*Instructions to follow*:
Once you have read the data below, write it all out exactly.

○ ○ ○ ○ ○ ○ ○

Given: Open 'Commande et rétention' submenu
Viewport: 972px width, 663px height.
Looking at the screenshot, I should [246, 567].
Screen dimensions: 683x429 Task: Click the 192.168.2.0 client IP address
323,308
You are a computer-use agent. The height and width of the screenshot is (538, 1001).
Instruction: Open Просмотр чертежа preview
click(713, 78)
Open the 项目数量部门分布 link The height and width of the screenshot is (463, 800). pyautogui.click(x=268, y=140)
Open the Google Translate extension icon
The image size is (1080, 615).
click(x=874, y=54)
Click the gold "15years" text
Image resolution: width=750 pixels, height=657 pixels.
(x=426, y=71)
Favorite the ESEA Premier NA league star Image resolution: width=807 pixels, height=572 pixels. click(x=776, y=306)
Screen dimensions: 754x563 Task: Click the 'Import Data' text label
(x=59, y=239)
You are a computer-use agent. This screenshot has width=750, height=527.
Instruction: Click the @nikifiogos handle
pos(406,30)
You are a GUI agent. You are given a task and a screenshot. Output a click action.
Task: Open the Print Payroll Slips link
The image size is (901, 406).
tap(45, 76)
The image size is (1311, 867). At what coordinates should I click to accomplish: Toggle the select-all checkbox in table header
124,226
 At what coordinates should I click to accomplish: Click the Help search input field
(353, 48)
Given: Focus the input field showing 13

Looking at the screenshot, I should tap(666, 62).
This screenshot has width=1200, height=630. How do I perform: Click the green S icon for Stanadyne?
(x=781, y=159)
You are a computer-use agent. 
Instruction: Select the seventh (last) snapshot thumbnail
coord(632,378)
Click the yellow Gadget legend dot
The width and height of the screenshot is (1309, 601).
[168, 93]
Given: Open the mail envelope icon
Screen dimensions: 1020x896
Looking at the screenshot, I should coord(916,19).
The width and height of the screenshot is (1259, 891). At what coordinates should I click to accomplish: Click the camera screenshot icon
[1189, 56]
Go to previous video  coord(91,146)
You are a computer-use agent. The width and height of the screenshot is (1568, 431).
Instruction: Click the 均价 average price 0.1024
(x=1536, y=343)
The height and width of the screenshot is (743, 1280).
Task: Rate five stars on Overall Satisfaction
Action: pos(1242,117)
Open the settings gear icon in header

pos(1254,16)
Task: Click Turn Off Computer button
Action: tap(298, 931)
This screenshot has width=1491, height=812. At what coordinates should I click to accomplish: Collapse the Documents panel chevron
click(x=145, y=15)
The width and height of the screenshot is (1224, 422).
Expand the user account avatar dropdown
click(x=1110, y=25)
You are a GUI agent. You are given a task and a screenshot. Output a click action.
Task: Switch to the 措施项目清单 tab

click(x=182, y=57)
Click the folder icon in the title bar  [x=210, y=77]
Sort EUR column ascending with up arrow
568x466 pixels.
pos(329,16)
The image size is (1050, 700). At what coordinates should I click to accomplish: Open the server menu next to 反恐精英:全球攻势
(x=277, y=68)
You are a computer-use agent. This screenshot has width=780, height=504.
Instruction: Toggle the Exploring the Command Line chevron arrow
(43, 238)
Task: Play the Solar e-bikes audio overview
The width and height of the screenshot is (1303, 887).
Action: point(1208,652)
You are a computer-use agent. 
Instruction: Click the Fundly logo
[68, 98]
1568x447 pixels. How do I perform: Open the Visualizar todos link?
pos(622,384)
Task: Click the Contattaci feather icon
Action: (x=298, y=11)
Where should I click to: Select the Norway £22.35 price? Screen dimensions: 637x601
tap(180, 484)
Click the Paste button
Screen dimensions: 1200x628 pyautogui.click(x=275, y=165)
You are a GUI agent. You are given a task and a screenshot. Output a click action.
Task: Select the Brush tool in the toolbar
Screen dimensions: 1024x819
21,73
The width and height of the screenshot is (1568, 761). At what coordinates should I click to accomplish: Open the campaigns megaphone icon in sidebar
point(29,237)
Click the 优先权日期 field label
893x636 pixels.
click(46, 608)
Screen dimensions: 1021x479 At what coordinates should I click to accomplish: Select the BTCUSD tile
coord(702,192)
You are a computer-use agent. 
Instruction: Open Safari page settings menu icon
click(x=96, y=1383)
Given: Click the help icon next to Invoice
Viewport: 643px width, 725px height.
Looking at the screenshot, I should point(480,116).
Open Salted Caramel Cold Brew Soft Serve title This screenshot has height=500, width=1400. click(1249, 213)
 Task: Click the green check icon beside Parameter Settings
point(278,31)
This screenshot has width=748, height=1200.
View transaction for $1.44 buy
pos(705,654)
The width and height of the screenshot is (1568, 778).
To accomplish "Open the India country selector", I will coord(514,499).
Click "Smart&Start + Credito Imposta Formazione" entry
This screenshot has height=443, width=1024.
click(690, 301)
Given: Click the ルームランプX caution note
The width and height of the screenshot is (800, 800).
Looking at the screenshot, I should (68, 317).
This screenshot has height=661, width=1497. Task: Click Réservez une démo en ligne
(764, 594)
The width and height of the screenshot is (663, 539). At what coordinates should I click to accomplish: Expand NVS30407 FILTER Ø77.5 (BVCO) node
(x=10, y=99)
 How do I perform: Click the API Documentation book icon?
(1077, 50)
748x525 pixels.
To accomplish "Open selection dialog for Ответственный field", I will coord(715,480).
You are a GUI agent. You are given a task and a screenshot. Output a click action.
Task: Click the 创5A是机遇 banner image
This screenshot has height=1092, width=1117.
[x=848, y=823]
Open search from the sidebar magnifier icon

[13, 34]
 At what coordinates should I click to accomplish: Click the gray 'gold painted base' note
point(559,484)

○ ○ ○ ○ ○ ○ ○

*Response box*:
Given: Open 'Commande et rétention' submenu
Viewport: 972px width, 663px height.
Looking at the screenshot, I should [246, 567].
Screen dimensions: 683x429 Task: Click the 192.168.2.0 client IP address
323,308
You are a computer-use agent. The height and width of the screenshot is (538, 1001).
Instruction: Open Просмотр чертежа preview
click(713, 78)
Open the 项目数量部门分布 link The height and width of the screenshot is (463, 800). pyautogui.click(x=268, y=140)
Open the Google Translate extension icon
The image size is (1080, 615).
click(x=874, y=54)
Click the gold "15years" text
Image resolution: width=750 pixels, height=657 pixels.
(x=426, y=71)
Favorite the ESEA Premier NA league star Image resolution: width=807 pixels, height=572 pixels. click(x=776, y=306)
Screen dimensions: 754x563 Task: Click the 'Import Data' text label
(x=59, y=239)
You are a computer-use agent. This screenshot has width=750, height=527.
Instruction: Click the @nikifiogos handle
pos(406,30)
You are a GUI agent. You are given a task and a screenshot. Output a click action.
Task: Open the Print Payroll Slips link
The image size is (901, 406).
tap(45, 76)
The image size is (1311, 867). At what coordinates should I click to accomplish: Toggle the select-all checkbox in table header
124,226
 At what coordinates should I click to accomplish: Click the Help search input field
(353, 48)
Given: Focus the input field showing 13

Looking at the screenshot, I should tap(666, 62).
This screenshot has width=1200, height=630. How do I perform: Click the green S icon for Stanadyne?
(x=781, y=159)
You are a computer-use agent. 
Instruction: Select the seventh (last) snapshot thumbnail
coord(632,378)
Click the yellow Gadget legend dot
The width and height of the screenshot is (1309, 601).
[168, 93]
Given: Open the mail envelope icon
Screen dimensions: 1020x896
Looking at the screenshot, I should coord(916,19).
The width and height of the screenshot is (1259, 891). At what coordinates should I click to accomplish: Click the camera screenshot icon
[1189, 56]
Go to previous video  coord(91,146)
You are a computer-use agent. The width and height of the screenshot is (1568, 431).
Instruction: Click the 均价 average price 0.1024
(x=1536, y=343)
The height and width of the screenshot is (743, 1280).
Task: Rate five stars on Overall Satisfaction
Action: pos(1242,117)
Open the settings gear icon in header

pos(1254,16)
Task: Click Turn Off Computer button
Action: tap(298, 931)
This screenshot has width=1491, height=812. At what coordinates should I click to accomplish: Collapse the Documents panel chevron
click(x=145, y=15)
The width and height of the screenshot is (1224, 422).
Expand the user account avatar dropdown
click(x=1110, y=25)
You are a GUI agent. You are given a task and a screenshot. Output a click action.
Task: Switch to the 措施项目清单 tab

click(x=182, y=57)
Click the folder icon in the title bar  [x=210, y=77]
Sort EUR column ascending with up arrow
568x466 pixels.
pos(329,16)
The image size is (1050, 700). At what coordinates should I click to accomplish: Open the server menu next to 反恐精英:全球攻势
(x=277, y=68)
You are a computer-use agent. This screenshot has width=780, height=504.
Instruction: Toggle the Exploring the Command Line chevron arrow
(43, 238)
Task: Play the Solar e-bikes audio overview
The width and height of the screenshot is (1303, 887).
Action: point(1208,652)
You are a computer-use agent. 
Instruction: Click the Fundly logo
[68, 98]
1568x447 pixels. How do I perform: Open the Visualizar todos link?
pos(622,384)
Task: Click the Contattaci feather icon
Action: (x=298, y=11)
Where should I click to: Select the Norway £22.35 price? Screen dimensions: 637x601
tap(180, 484)
Click the Paste button
Screen dimensions: 1200x628 pyautogui.click(x=275, y=165)
You are a GUI agent. You are given a task and a screenshot. Output a click action.
Task: Select the Brush tool in the toolbar
Screen dimensions: 1024x819
21,73
The width and height of the screenshot is (1568, 761). At what coordinates should I click to accomplish: Open the campaigns megaphone icon in sidebar
point(29,237)
Click the 优先权日期 field label
893x636 pixels.
click(46, 608)
Screen dimensions: 1021x479 At what coordinates should I click to accomplish: Select the BTCUSD tile
coord(702,192)
You are a computer-use agent. 
Instruction: Open Safari page settings menu icon
click(x=96, y=1383)
Given: Click the help icon next to Invoice
Viewport: 643px width, 725px height.
Looking at the screenshot, I should point(480,116).
Open Salted Caramel Cold Brew Soft Serve title This screenshot has height=500, width=1400. click(1249, 213)
 Task: Click the green check icon beside Parameter Settings
point(278,31)
This screenshot has width=748, height=1200.
View transaction for $1.44 buy
pos(705,654)
The width and height of the screenshot is (1568, 778).
To accomplish "Open the India country selector", I will coord(514,499).
Click "Smart&Start + Credito Imposta Formazione" entry
This screenshot has height=443, width=1024.
click(690, 301)
Given: Click the ルームランプX caution note
The width and height of the screenshot is (800, 800).
Looking at the screenshot, I should (68, 317).
This screenshot has height=661, width=1497. Task: Click Réservez une démo en ligne
(764, 594)
The width and height of the screenshot is (663, 539). At what coordinates should I click to accomplish: Expand NVS30407 FILTER Ø77.5 (BVCO) node
(x=10, y=99)
 How do I perform: Click the API Documentation book icon?
(1077, 50)
748x525 pixels.
To accomplish "Open selection dialog for Ответственный field", I will coord(715,480).
You are a GUI agent. You are given a task and a screenshot. Output a click action.
Task: Click the 创5A是机遇 banner image
This screenshot has height=1092, width=1117.
[x=848, y=823]
Open search from the sidebar magnifier icon

[13, 34]
 At what coordinates should I click to accomplish: Click the gray 'gold painted base' note
point(559,484)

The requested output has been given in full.